* _Work to complete_: Rewrite the material between the lines holding "1157x1186 pixels. At" and "[x=992, y=917]", inclusive, replacing "boot method" with "startup method" and leaving everything else unchanged. Leave the pictures out of your answer.

(Stored records)
>> BEGIN

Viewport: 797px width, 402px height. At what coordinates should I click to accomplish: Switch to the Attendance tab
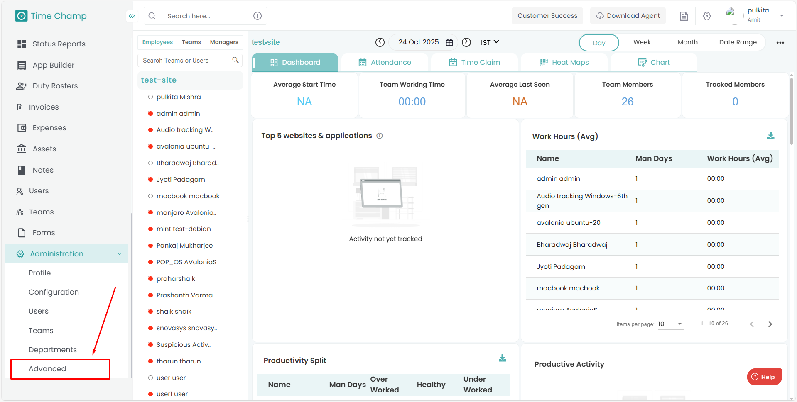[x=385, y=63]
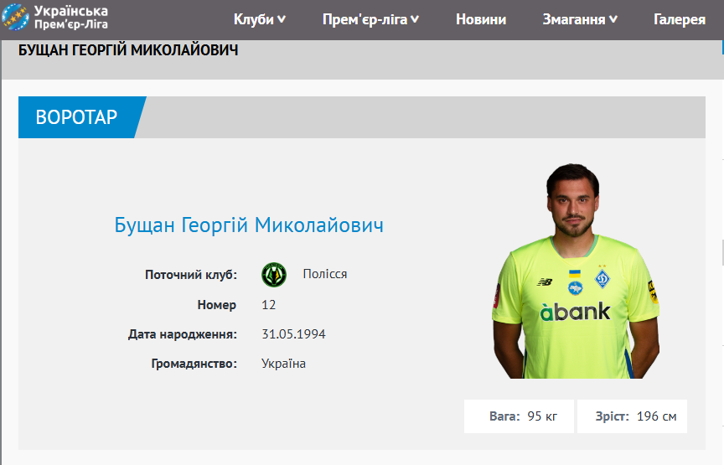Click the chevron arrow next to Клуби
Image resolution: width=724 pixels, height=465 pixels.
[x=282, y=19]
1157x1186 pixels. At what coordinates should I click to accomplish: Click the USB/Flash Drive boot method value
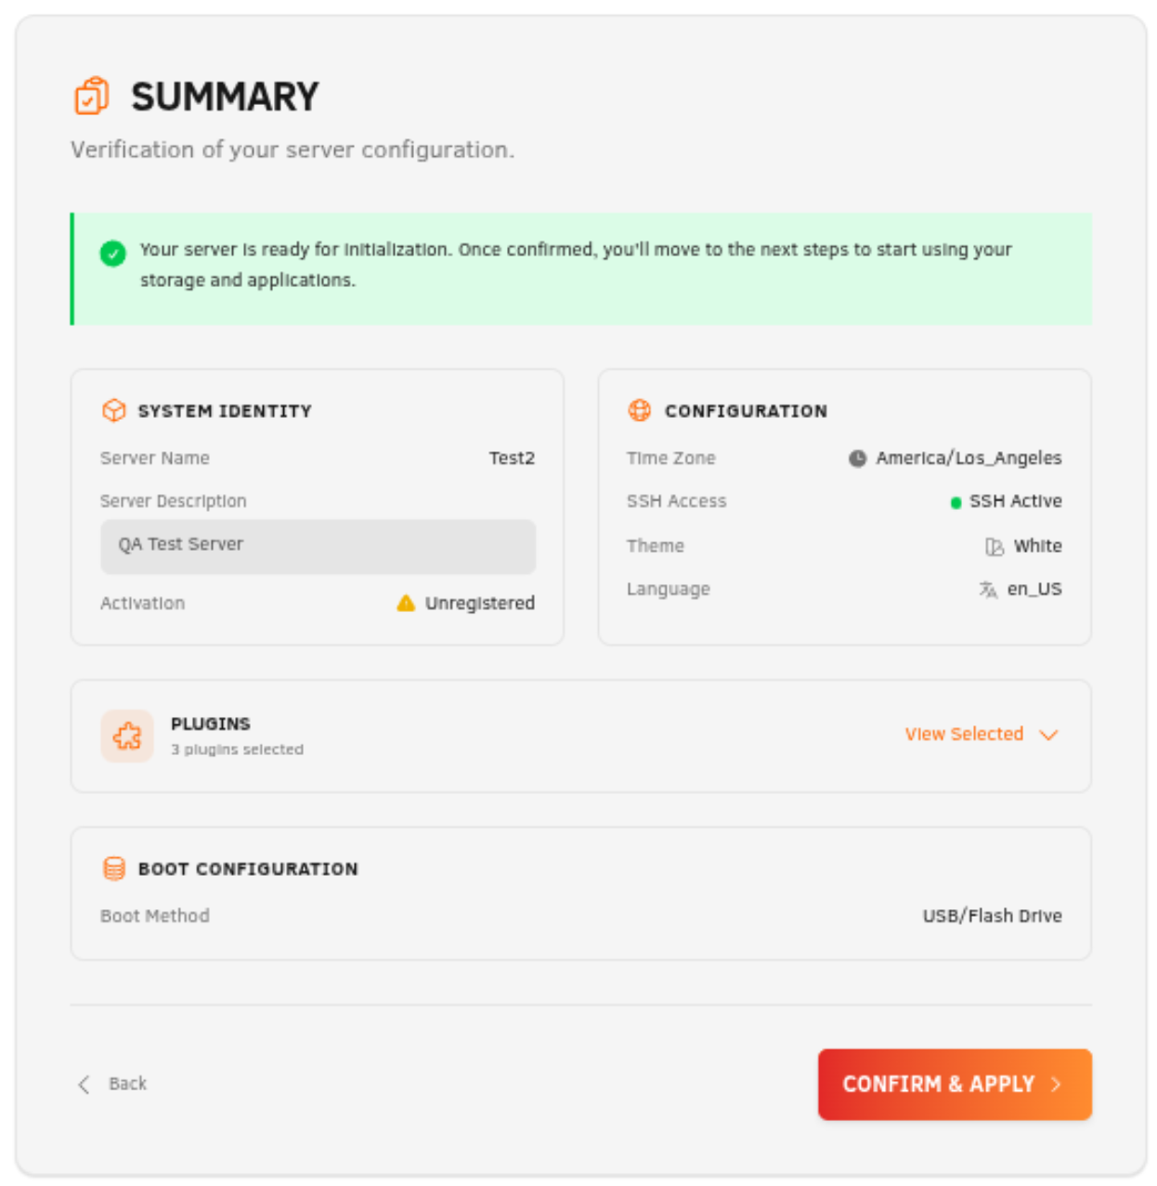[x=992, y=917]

>> END
>> BEGIN

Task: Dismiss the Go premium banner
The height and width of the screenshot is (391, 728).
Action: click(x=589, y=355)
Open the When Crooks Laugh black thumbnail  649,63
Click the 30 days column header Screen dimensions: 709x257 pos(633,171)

>> END

* _The reply_:
1157x1186 pixels. At what coordinates should I click to accomplish: Click the USB/Flash Drive startup method value
[x=992, y=917]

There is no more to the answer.